Succinct Line-Point Zero-Knowledge Arguments from Homomorphic Secret Sharing

Abstract

Dittmer, Ishai and Ostrovsky (ITC'21) proposed {\em line-point zero-knowledge proof} (LPZK), a simple ``commit-and-prove'' system, motivated by practical protocols for compressing correlated pseudorandomness used in secure multiparty computation (MPC). Typically, LPZK admits concretely efficient ZK protocols with a streaming, linear time prover, {\em but a linear size proof}. A natural question raised in the context is how far can we go in minimizing the proof size, while maintaining the prover efficiency. Though a recent work by Lin, Xing and Yao (ASIACRYPT'24) gives an interactive LPZK with a sublinear proof size $O(n+d^2\log{|\mathcal{C}|})$, it is still far from being {\em succinct}, where $n,d,|\mathcal{C}|$ are referred to as input size, circuit depth, and circuit size, respectively. In this work, we beat the proof size barrier and propose {\em succinct LPZK arguments}, by distilling techniques from orthogonal studies on homomorphic secret sharing and succinct garbling.

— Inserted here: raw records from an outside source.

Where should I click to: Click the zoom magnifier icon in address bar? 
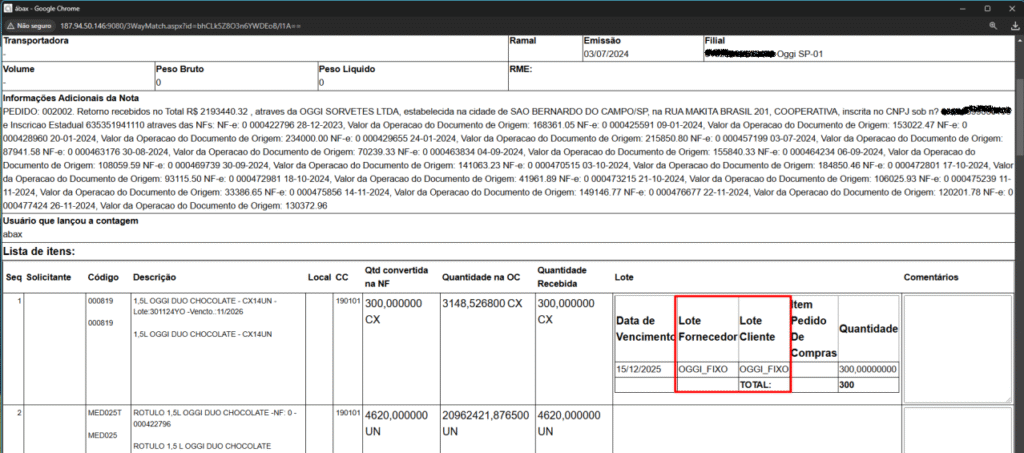[988, 23]
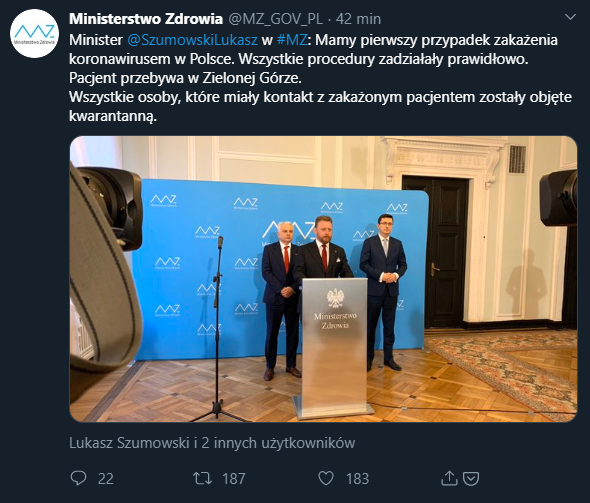Click Ministerstwo Zdrowia account name
The height and width of the screenshot is (503, 590).
(x=146, y=19)
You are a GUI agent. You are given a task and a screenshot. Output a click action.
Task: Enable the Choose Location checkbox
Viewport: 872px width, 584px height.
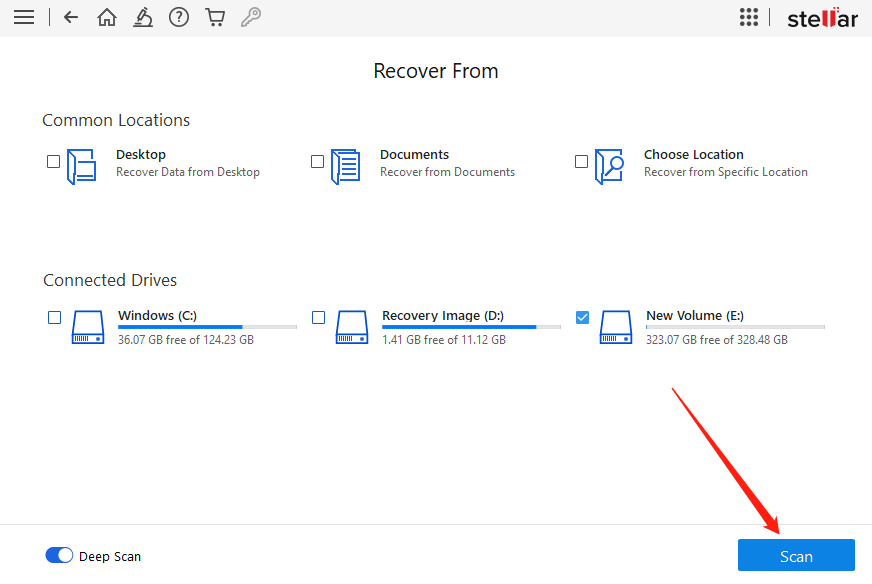pyautogui.click(x=582, y=161)
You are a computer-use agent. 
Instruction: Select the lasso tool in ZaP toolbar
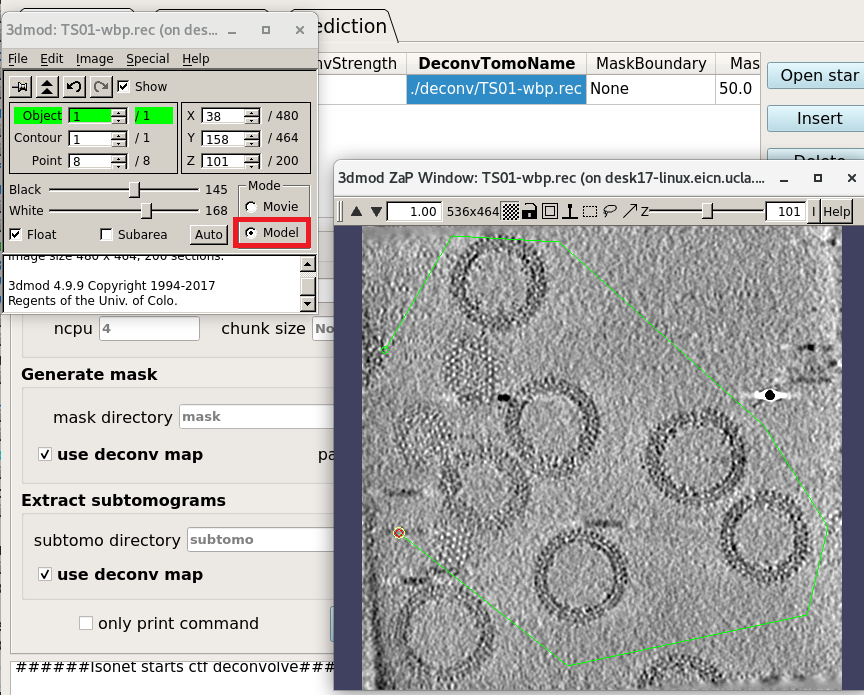(610, 212)
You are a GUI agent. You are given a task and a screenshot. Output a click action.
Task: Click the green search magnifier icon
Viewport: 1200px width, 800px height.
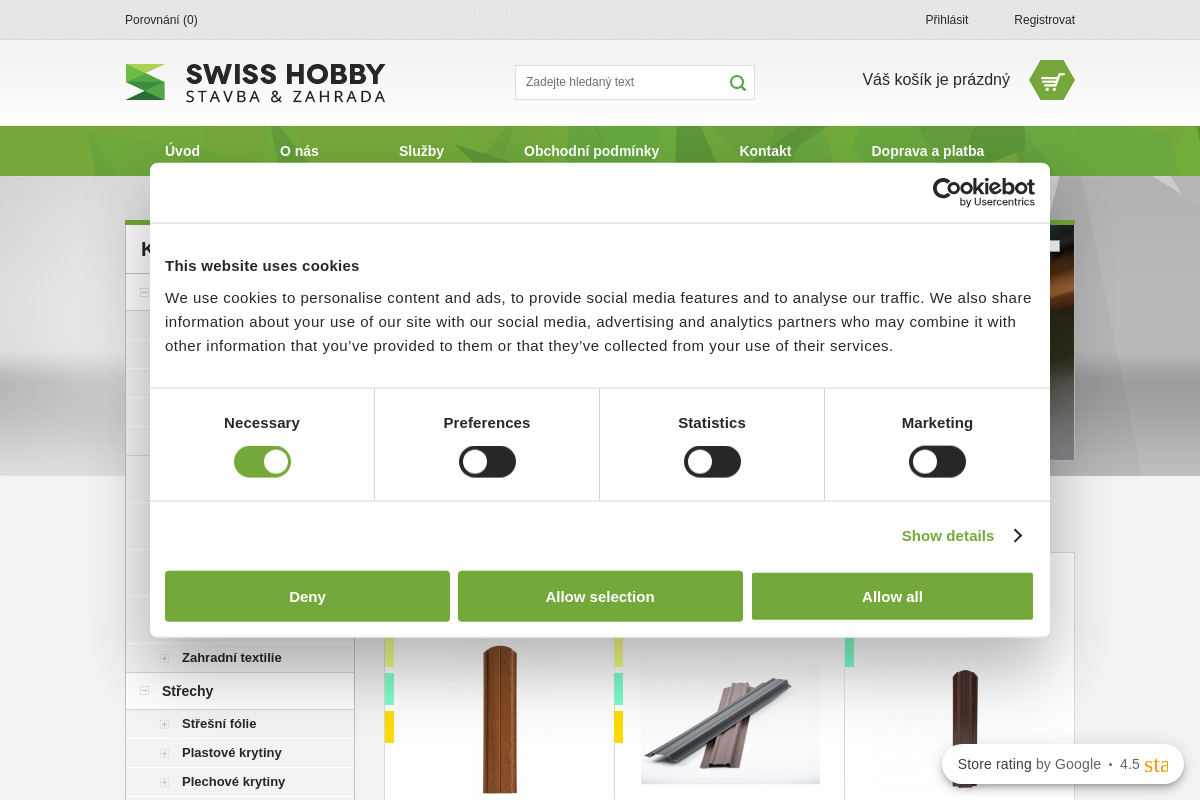point(738,82)
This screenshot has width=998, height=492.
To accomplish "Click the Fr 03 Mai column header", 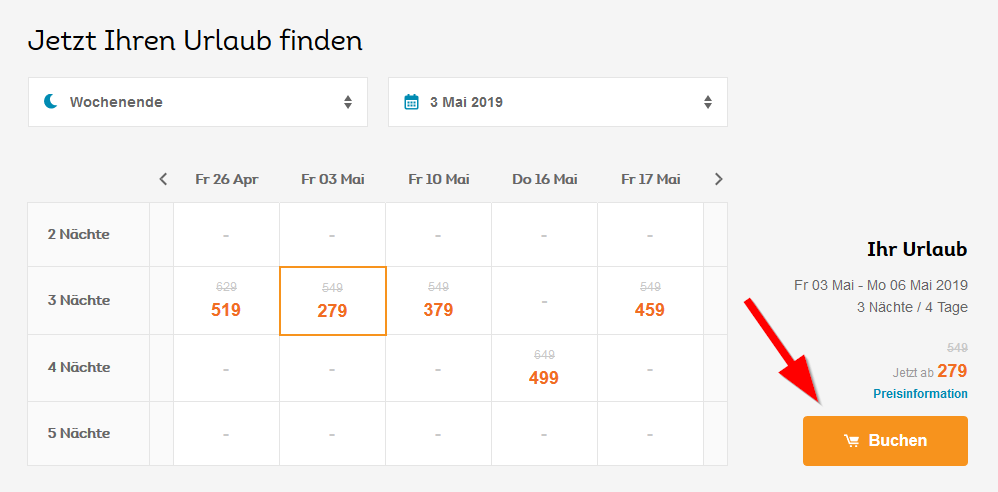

Specifically, under variants of group/lattice-based assumptions, we show the followings: i) There exist succinct LPZK arguments with common reference string (CRS) size $O(n^{2/3})$, proof size $O(n^{2/3})$, prover time $O(n^{4/3}+|\mathcal{C}|)$, verification time $O(n+|\mathcal{C}|)$, and negligible soundness error, where both the prover and the verifier executions and be run in a streaming fashion. ii) The above proof size can be further optimized to $O(1)$, at the cost of a larger CRS size $O(n)$, and prover time increased to $O(n^{2}+|\mathcal{C}|)$. In general, our succinct LPZK arguments pave a new way for building designated-verifier zero-knowledge succinct non-interactive arguments of knowledge (dv-zkSNARKs), and new interesting features (e.g., streaming, constant sized proof with CRS size not proportional to the circuit size) are obtained for the first time along the way.